How to Make Nothing Go Wrong at Your Presentation
The presentations that look effortless aren't lucky. They're the ones where someone — usually the AV team, sometimes the presenter — thought through every failure point before the room filled up. Here's what corporate presenters consistently miss, and how to bulletproof your next one.

The 60-Minute Rule
Show up at least 60 minutes early. Not for vibes — for testing. You need time to discover that the conference room's HDMI cable is bent, that the venue's clicker batteries are dead, or that your embedded video won't play because the room WiFi blocks streaming. Most disasters are completely preventable when caught with an hour of buffer. They're catastrophic when caught with three minutes.
Tech failures (and how to prevent them)
Bring your own dongles. Every laptop maker has decided ports are optional. Your MacBook does not plug into a 2019 boardroom projector without help. Carry USB-C to HDMI, HDMI to VGA, and a Lightning adapter if you might mirror from your phone.
Have three copies of your deck. Laptop, USB drive, and cloud — with a PDF fallback alongside the .pptx or .key file. If your laptop dies, that USB means the venue can run it from theirs.
Test embedded videos with sound on. Auto-playing videos, embedded streams, and animated GIFs are the most common failure points. If it's critical to your message, download a local copy and embed the file, not the link.
Match the aspect ratio. A 4:3 deck on a 16:9 screen looks unprofessional. Confirm before you build, not after.
Audio is where most presentations actually fail
Wireless mics die. Lavalier clips fall. Feedback happens. The fixes:
- Always have a backup mic in the room — handheld is fine
- Bring fresh batteries (AA and AAA) even if the venue says they have them
- If you're taking Q&A, you need a roaming mic for the audience.
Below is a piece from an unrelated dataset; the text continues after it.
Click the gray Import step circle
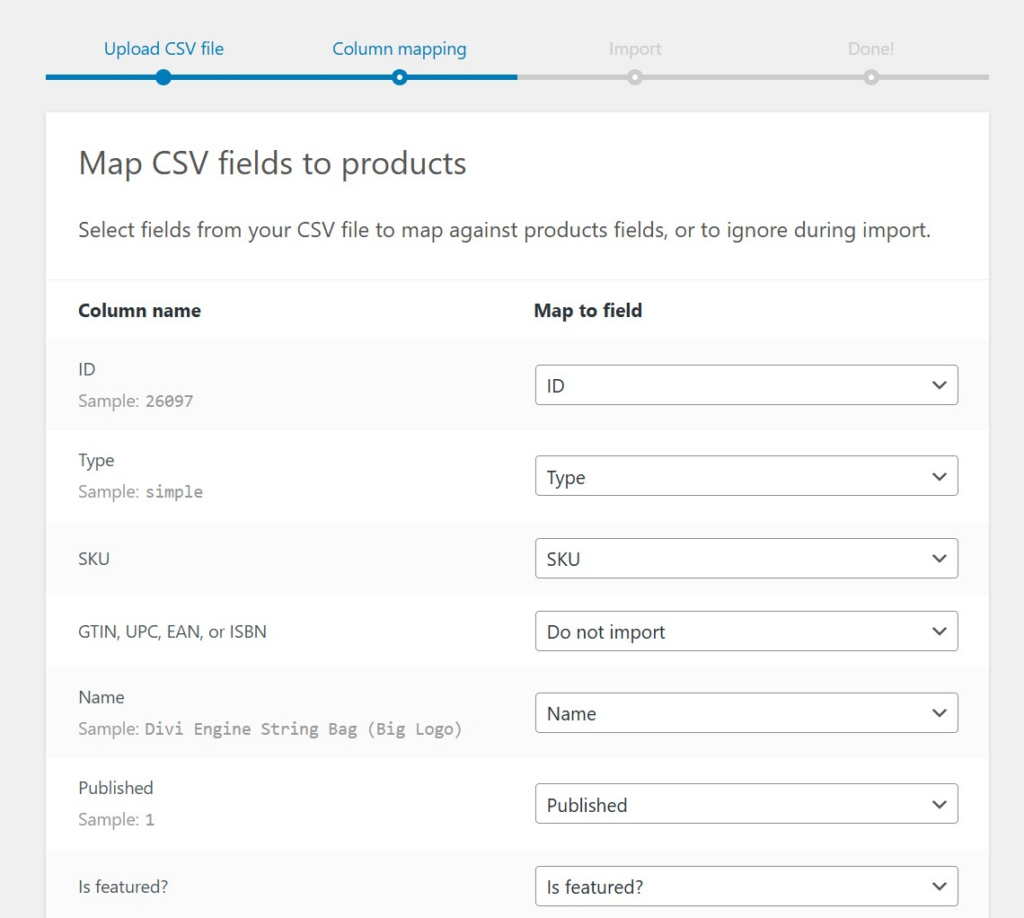Screen dimensions: 1024x918 [x=635, y=77]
Without it, half the room never hears the question, which means half the room mentally checks out
- Do a real sound check from the back of the room, not just from the lectern
Your laptop will betray you
Before you present:
- Turn on Do Not Disturb (a Slack notification mid-keynote is a career moment)
- Disable screen sleep and screensavers
- Close every tab and app you don't need
- Plug in. Battery percentages drop faster than you expect under projector load
- Pre-open every file, link, and tab you'll use during the talk
The kit you should never present without
A small bag, kept ready:
- Dongles (USB-C, HDMI, VGA, Lightning)
- Spare HDMI cable, 10 ft minimum
- Backup clicker plus spare AAA batteries
- USB drive with the deck and a PDF version
- Phone charger and a 6-ft extension cord
- Microfiber cloth (for screens, lenses, and your own glasses)
- Gaffer tape (tapes cables down, won't damage floors)
- A printed copy of your speaker notes — for the moment the screen freezes and you keep talking like nothing happened
The thing nobody tells you
Know the name of the AV person at the venue before you arrive. Introduce yourself. Ask them what's failed for past presenters in this room. They will tell you, and they will save you.
A great presentation isn't what happens when nothing goes wrong. It's what happens when something goes wrong and the audience never finds out.